=== Extrait du document ===

2. Le général d’armée John Numbi Banze
Actuellement sans fonction militaire officielle, le général d’armée John Numbi s’est replié dans son ranch à Lubumbashi où il reste très actif dans la manipulation des groupes armés proches des Bakata-Katanga. En effet, les maï-maï Bakata-Katanga sont regroupés au sein des deux structures appelées CORAK et MIRA. Selon nos différentes sources militaires au Nord-Katanga, ces deux organisations sont pilotées en sous-mains par le général John Numbi, qui en est en quelque sorte l’autorité morale.
Selon une source des renseignements militaires congolais, John Numbi a mis en place une structure parallèle des renseignements militaires et des unités spéciales qui échappent au contrôle du chef d’état-major général et qui dépend directement de Kabila. Cette structure mène parfois des opérations militaires à l’insu des structures opérationnelles officielles déployées à l’est de la RDC.

===

> [Travail à réaliser]:
a. Relevez tous les sigles qui figurent dans le texte sur le général John Numbi.
b. Extrayez du texte sur le général John Numbi le passage qui va de « Selon une source » jusqu'à « l’est de la RDC. » inclus.

=== Extrait des données ===

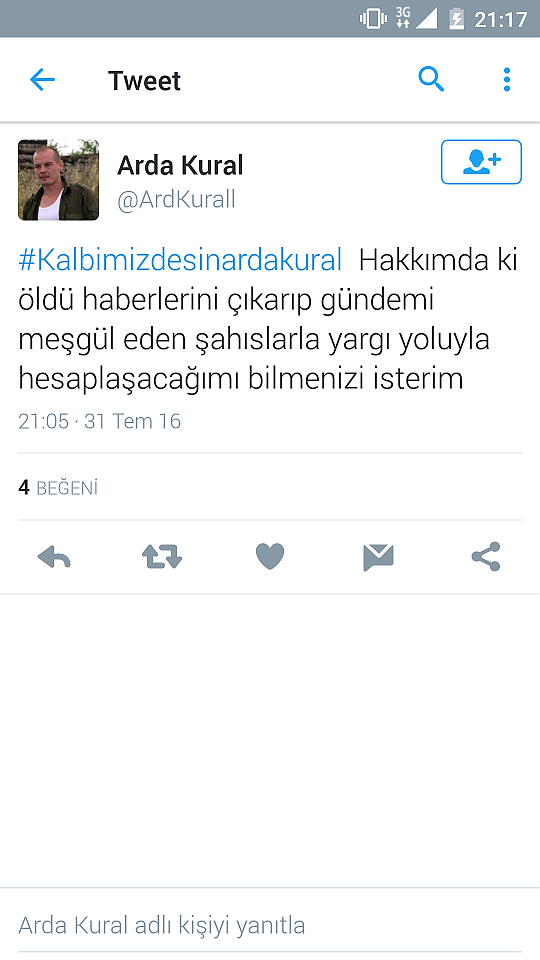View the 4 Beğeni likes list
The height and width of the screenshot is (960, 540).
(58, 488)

===
=== Extrait des données ===

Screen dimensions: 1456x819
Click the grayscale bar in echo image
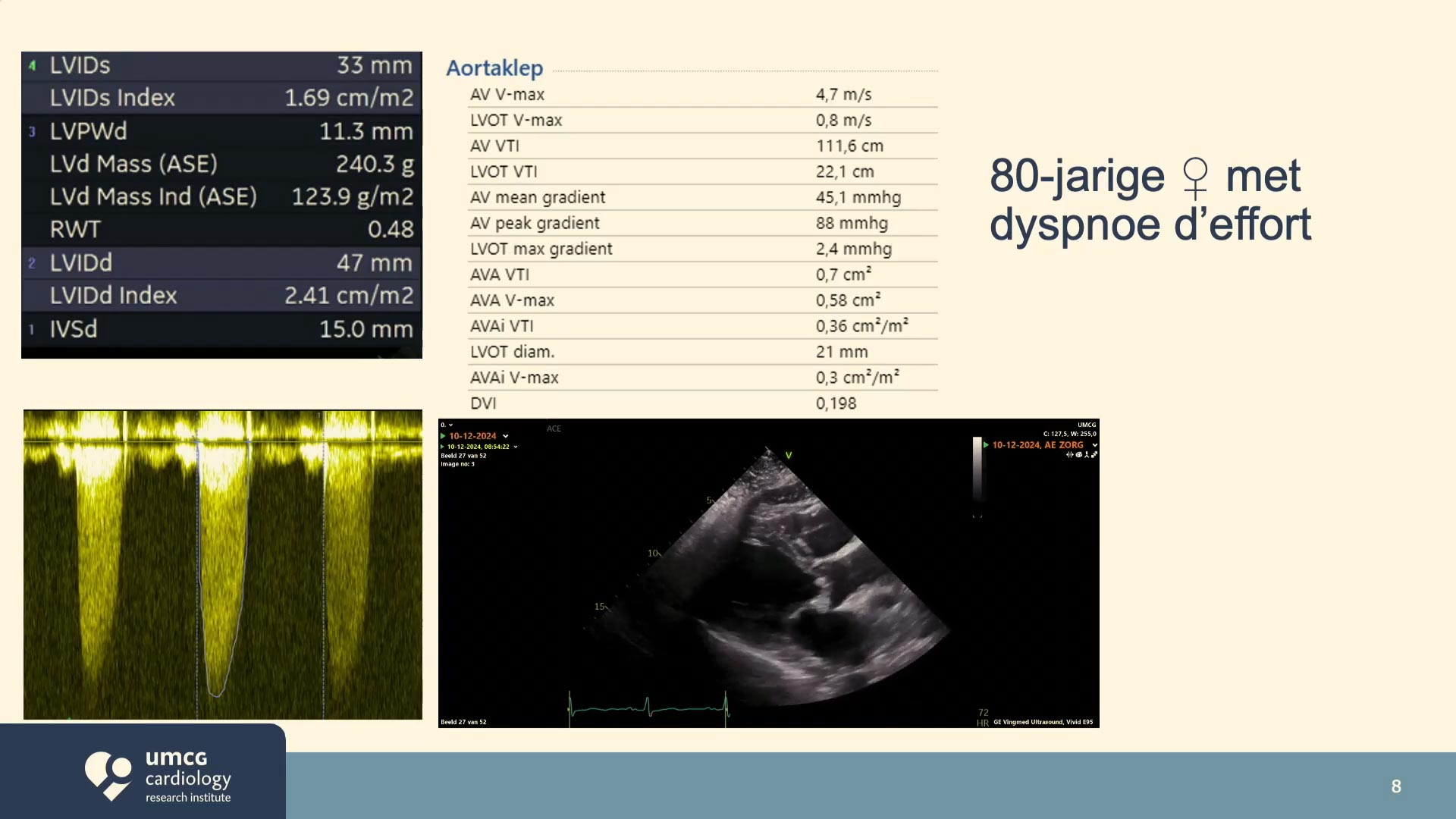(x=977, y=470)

===

> [Réponses attendues]:
a. CORAK, MIRA, RDC

b.
Selon une source des renseignements militaires congolais, John Numbi a mis en place une structure parallèle des renseignements militaires et des unités spéciales qui échappent au contrôle du chef d’état-major général et qui dépend directement de Kabila. Cette structure mène parfois des opérations militaires à l’insu des structures opérationnelles officielles déployées à l’est de la RDC.